As profits have grown, the development left the industry over-capitalized, freeing it to pay out the extra cash to shareholders. But while the banks exceed existing requirements, there is some concern about the impact of additional regulatory demands.

Von Koskull’s comments follow a decision by Nordea in July to set aside 4.6 billion euros ($5 billion) in a “proactive” step to prepare for the possibility of tougher capital rules. That triggered speculation among analysts that dividend levels may be at risk.

In the interview, von Koskull said “we actually want to go away from a payout” target and instead focus more on growing the dividend but that “in this environment of course that is more at risk now.” Still, it “is too early to say where we stand,” he said.

Not even Swedbank AB, Europe’s best-capitalized bank with a common equity Tier 1 ratio of 23 percent of risk-weighted assets, says it has excess capital. Michael Wolf, its CEO, said on Oct. 20 that “there is still quite a lot of uncertainty on capital requirements” and that “in light of that, we think we have a large enough buffer to handle future uncertainties.
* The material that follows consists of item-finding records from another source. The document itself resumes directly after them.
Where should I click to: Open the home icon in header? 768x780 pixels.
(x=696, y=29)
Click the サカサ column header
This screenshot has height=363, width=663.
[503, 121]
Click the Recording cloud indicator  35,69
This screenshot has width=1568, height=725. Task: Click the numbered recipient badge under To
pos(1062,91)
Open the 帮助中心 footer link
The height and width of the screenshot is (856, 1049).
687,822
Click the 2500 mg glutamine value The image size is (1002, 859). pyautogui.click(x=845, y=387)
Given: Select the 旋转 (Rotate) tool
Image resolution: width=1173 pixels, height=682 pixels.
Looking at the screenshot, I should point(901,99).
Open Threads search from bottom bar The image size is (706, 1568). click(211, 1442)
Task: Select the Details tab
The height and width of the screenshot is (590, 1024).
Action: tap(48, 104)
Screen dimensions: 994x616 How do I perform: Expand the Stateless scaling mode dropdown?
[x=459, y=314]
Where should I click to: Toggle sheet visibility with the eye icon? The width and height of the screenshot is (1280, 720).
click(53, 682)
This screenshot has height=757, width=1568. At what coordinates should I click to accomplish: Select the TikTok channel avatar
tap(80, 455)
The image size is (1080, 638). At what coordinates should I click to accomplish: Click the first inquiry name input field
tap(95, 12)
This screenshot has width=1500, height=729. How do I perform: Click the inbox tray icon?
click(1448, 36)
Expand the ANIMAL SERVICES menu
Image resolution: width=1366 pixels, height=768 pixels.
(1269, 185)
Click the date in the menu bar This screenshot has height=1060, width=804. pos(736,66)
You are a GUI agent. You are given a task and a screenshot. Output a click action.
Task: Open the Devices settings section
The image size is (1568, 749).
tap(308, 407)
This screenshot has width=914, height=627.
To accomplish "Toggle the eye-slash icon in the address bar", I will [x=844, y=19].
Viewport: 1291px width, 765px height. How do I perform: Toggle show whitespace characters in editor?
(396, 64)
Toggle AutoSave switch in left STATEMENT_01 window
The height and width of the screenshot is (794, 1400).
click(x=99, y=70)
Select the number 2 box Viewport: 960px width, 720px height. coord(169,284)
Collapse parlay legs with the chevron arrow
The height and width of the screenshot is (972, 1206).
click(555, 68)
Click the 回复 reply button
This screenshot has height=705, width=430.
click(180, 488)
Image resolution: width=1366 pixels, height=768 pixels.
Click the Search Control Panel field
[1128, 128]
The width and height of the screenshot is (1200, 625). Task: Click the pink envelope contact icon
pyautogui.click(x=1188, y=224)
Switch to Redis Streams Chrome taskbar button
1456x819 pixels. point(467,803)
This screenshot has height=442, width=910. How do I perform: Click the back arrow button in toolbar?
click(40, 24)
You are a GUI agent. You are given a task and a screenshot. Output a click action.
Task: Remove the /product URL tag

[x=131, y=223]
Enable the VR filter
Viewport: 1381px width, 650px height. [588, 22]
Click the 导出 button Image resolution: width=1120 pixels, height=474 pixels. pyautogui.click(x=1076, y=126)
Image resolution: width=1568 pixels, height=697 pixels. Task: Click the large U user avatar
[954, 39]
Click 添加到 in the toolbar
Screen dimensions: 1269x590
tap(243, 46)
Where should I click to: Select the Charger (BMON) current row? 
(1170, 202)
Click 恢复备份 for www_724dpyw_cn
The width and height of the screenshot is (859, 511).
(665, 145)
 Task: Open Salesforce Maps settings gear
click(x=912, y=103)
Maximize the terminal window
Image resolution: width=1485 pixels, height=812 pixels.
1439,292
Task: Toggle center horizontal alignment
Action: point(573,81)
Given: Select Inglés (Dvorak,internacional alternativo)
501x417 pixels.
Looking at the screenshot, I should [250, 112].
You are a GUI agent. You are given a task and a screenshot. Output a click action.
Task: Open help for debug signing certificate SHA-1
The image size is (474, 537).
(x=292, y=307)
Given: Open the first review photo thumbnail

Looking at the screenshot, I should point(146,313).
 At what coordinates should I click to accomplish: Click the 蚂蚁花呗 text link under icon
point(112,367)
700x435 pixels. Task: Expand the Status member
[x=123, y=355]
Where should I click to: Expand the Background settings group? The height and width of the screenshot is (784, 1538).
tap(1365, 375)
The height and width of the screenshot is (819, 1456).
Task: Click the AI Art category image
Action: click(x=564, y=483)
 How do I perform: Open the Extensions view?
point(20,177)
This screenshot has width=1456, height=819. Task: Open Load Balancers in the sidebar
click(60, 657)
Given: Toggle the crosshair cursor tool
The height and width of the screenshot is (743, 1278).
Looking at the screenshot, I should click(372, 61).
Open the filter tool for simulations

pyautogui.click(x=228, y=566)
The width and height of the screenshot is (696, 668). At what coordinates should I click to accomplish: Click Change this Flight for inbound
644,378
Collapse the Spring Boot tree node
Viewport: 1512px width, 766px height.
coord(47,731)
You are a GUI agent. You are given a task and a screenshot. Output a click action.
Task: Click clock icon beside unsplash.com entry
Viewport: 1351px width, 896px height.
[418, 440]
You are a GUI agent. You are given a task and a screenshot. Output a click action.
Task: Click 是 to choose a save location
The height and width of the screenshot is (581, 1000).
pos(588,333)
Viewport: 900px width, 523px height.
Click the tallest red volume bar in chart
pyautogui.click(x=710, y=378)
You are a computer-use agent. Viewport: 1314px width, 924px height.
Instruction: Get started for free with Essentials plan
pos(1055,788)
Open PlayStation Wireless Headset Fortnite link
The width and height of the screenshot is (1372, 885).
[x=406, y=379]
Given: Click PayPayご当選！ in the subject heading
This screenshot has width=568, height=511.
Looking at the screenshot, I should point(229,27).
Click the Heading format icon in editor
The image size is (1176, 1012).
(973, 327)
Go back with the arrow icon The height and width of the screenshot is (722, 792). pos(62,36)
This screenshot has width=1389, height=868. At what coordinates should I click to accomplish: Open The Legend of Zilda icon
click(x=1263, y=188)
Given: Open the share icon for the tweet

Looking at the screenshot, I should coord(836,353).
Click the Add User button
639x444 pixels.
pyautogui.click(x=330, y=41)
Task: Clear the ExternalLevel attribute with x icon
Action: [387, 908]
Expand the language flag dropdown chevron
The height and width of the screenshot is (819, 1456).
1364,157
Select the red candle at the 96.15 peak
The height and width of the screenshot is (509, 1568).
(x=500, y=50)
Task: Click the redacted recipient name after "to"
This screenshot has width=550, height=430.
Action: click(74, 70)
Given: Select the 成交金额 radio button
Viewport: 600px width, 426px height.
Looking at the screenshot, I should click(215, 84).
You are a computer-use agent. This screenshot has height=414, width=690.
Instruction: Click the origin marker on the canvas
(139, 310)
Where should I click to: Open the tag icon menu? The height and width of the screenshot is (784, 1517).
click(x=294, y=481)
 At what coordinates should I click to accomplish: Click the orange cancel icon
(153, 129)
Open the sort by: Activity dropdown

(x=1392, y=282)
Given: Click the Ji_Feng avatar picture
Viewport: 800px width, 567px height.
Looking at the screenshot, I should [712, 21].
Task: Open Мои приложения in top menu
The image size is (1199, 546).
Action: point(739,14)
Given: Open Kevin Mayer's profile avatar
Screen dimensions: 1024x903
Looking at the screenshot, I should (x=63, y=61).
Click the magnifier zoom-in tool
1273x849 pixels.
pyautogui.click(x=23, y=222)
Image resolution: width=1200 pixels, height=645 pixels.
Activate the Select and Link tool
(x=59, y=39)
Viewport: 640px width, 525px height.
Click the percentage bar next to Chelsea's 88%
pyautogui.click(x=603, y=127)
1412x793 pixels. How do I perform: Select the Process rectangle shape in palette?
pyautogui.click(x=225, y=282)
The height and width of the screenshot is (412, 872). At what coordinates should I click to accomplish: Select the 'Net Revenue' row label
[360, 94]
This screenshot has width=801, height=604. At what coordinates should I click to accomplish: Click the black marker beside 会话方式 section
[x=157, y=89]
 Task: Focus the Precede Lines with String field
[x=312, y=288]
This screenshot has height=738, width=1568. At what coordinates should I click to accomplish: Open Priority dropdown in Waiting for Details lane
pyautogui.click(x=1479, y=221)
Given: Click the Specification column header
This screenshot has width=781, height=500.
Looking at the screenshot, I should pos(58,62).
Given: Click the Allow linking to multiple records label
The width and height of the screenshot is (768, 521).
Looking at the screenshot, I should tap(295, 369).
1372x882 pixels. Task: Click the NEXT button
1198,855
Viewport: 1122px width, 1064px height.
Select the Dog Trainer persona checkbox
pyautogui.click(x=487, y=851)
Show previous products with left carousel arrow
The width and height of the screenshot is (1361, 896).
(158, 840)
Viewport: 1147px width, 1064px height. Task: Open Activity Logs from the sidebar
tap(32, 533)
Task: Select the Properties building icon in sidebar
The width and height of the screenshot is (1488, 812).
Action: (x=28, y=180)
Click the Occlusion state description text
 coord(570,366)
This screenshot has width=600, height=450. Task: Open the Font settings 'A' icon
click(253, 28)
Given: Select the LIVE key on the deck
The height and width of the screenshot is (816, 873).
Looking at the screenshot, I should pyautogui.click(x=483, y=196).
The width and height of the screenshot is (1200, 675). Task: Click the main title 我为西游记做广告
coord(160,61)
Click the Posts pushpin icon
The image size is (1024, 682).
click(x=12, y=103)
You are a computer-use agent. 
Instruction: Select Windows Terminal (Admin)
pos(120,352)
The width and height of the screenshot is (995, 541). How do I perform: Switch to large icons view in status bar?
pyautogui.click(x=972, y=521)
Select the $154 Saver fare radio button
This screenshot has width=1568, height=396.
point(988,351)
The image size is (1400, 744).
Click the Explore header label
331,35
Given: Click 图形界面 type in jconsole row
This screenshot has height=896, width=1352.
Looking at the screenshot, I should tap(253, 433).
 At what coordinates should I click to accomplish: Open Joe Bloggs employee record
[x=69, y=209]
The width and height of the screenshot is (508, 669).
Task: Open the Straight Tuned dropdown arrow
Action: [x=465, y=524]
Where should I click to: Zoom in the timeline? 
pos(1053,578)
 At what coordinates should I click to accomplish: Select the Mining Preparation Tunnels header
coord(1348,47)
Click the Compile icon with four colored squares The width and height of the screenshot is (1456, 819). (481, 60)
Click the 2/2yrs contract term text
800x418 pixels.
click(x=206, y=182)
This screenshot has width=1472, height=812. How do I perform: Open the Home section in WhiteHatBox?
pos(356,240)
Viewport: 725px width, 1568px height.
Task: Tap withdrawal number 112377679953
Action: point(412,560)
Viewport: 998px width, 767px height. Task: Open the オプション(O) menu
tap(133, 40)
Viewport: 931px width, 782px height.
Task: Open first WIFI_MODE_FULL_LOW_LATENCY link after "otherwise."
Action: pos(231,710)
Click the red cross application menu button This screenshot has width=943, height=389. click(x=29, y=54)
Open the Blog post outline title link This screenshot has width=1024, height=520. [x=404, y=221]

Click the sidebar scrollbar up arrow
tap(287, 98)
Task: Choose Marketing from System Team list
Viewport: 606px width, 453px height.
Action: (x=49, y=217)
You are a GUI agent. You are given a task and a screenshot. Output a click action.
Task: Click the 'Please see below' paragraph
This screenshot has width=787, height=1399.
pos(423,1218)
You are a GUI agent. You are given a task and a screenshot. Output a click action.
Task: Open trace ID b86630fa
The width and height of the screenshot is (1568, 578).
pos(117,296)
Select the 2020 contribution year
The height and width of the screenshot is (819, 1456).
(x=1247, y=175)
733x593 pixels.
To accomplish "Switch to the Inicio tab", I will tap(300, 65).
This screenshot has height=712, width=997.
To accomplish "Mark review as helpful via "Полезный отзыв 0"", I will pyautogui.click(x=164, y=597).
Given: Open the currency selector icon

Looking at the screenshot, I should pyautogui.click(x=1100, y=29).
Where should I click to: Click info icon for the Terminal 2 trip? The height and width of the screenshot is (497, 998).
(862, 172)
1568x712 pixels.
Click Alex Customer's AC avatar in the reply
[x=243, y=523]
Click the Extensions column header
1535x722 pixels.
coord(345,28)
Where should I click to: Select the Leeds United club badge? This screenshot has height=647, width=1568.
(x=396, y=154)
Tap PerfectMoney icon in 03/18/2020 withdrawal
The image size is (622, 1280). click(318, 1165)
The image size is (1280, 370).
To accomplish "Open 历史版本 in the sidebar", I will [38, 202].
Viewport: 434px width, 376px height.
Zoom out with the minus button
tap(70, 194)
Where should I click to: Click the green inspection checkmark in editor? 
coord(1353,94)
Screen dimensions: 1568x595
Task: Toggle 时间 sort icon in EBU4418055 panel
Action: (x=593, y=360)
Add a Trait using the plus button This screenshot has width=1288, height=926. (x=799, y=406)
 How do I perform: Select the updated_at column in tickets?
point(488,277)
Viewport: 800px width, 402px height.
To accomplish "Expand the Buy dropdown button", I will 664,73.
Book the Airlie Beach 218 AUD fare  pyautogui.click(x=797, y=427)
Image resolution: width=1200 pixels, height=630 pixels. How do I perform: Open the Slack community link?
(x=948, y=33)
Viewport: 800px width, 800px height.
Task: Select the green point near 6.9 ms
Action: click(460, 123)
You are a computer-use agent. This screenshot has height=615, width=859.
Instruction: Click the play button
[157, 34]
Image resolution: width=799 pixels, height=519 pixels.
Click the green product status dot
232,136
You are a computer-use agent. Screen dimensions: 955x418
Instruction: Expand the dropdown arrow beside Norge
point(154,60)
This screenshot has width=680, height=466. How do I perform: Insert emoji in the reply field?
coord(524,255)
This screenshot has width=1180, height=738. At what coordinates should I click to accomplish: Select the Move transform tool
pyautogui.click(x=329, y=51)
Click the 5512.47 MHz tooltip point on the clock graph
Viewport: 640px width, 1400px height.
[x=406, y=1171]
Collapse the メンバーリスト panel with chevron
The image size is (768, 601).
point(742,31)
The buffer is needed and there is no excess capital at this moment in time,” Wolf said.

Annika Falkengren, the CEO of SEB AB, doesn’t see the same risks as von Koskull regarding her bank’s dividend commitments. In an interview at the same banking conference in Stockholm on Wednesday, Falkengren said that “we have the motto that we should distribute at least 40 percent of the profit and that we should have a growing dividend so for SEB, we stick to what we have promised the market.”